Photo: Facebook/coutureindian
(L-R) A lehnga designed by Sabyaschi Mukherjee; a replica of the design.
Avoid bargaining with artisans: Among the core ideas behind journalist Dana Thomas’ books Fashionopolis (2019) and Deluxe: How Luxury Lost its Luster (2007) is that what is sold as luxury is not real luxury. It is the image, logo, promotion, marketing and price that turns many products into “luxury products” even when they are not exceptional or artisanal. This trend has only grown in the last decade. In India, on the contrary exceptionally handmade, artisanal products are accessible, affordable and barely marketed, if at all. That does not give us reason to bargain and negotiate prices with craftsmen when we directly buy from them. Once we understand the real definition of luxury, sustaining the craftsperson by valuing their skills and creations with the right commercial price will acquire a new meaning.
Photo: Shutterstock
A woman in a cotton farm in Maharashtra.
Photo: Shutterstock
Factory workers in Dhaka.
Fashion is about feminism and humanism: A sustainability soldier needs to cultivate a temperament to find out more. Information, data, who made my clothes (as Fashion Revolution coins it), what kind of environmental or human resources we drain by adding a shoe or bag to our overfull closets. So always ask “Who Made My Clothes”. Often you will find it includes exploited and poorly paid women and inhumanly handled child labour. Recently, The Guardian reported that fast fashion brand Boohoo was exploiting workers in Pakistan by forcing them to work in appalling conditions and paying them 29p per hour. You can stop using the brand yes, but if you can try finding concrete help that extends training/ an educational opportunity to a wronged child, or health care to an oppressed female worker, you will have done more than your bit to go against fashion slavery. Combine the Sonu Sood philosophy with that of filmmaker Danny Boyle who made the hugely successful film Slumdog Millionaire (2008). Boyle fully supported the education and social placement of all child actors from the slums who acted in the film. Takeaway: we can’t just tell stories. Sometimes we must overwrite them.

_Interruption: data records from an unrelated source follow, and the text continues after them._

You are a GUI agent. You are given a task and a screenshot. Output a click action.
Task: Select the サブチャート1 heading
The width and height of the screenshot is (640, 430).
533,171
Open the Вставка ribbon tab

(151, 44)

Cotton On: It is estimated that by 2050, the fashion industry will have used 25 per cent of the world’s carbon budget, making it the second most polluting industry only to oil. Now is the time to know your “cotton” better. And why even though it is biodegradable, the cultivation of cotton depletes environmental resources. While most consumers understand how synthetics, plastics, and animal derived materials are ecologically poor choices, the damages of cotton (it demands extensive pesticides, chemical sprays and gallons of water) confuses many and it remains the most sought after, most used fabric in the world. To sustain local cotton growing communities and farmers, switching to organic cotton is imperative.